Some witnesses focused on the dominance of China in the medical supply and pharmaceutical chemical markets. Rubio alluded to talk of an executive order, not yet released, that would require that federal agencies buy American masks, ventilators and pharmaceuticals. He approves of such a move, because he believes that the guaranteed market would spur more domestic manufacturing of those goods.

Rubio said one of the impediments to more coronavirus testing is a shortage of ingredients from the test, cotton swabs and protective gear for lab workers. “It’s not just China. If you’re India, if you're South Korea, and you make this, you’re going to hoard it, and that’s understandable,” he said.
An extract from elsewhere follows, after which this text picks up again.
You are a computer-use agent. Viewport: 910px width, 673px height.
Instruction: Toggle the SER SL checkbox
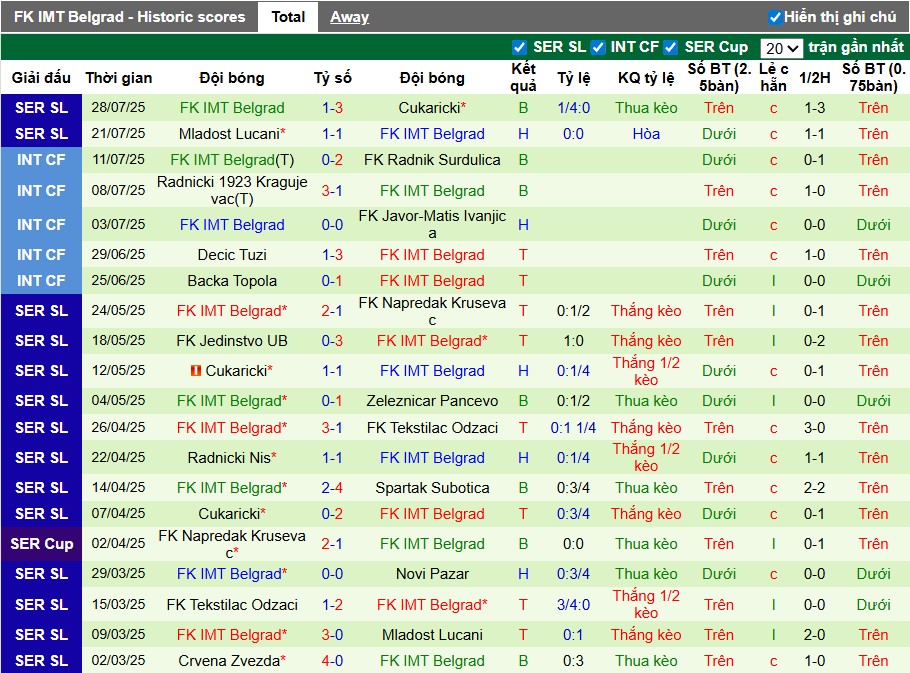coord(519,47)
Rosemary Gibson, who wrote a book about the risk of dependence on China for medicine, testified that India, which supplies the U.S. with 25% of its generic drugs, relies on China for precursor chemicals. She noted that they have instituted an export ban on antibiotics. “We can’t make penicillin anymore, we can’t make vitamin C, we can’t even make aspirin,” she said.

Sen. Josh Hawley, R-Mo., told Gibson her testimony was eye-opening, and said that policymakers “have not recognized true scale of vulnerability to our supply chain.” Hawley asked witness Tim Morrison, a senior fellow at the Hudson Institute, if drug companies moved production of chemicals, active ingredients and drugs to China for economic reasons.

He said they did, and said that originally it seemed smart, as the companies thought they'd do innovation in the U.S. and have older drugs done in China. But now, he said, China is doing innovation, too. “Our current drug policy seems to privilege profit considerations of a few companies over public health,” Morrison said.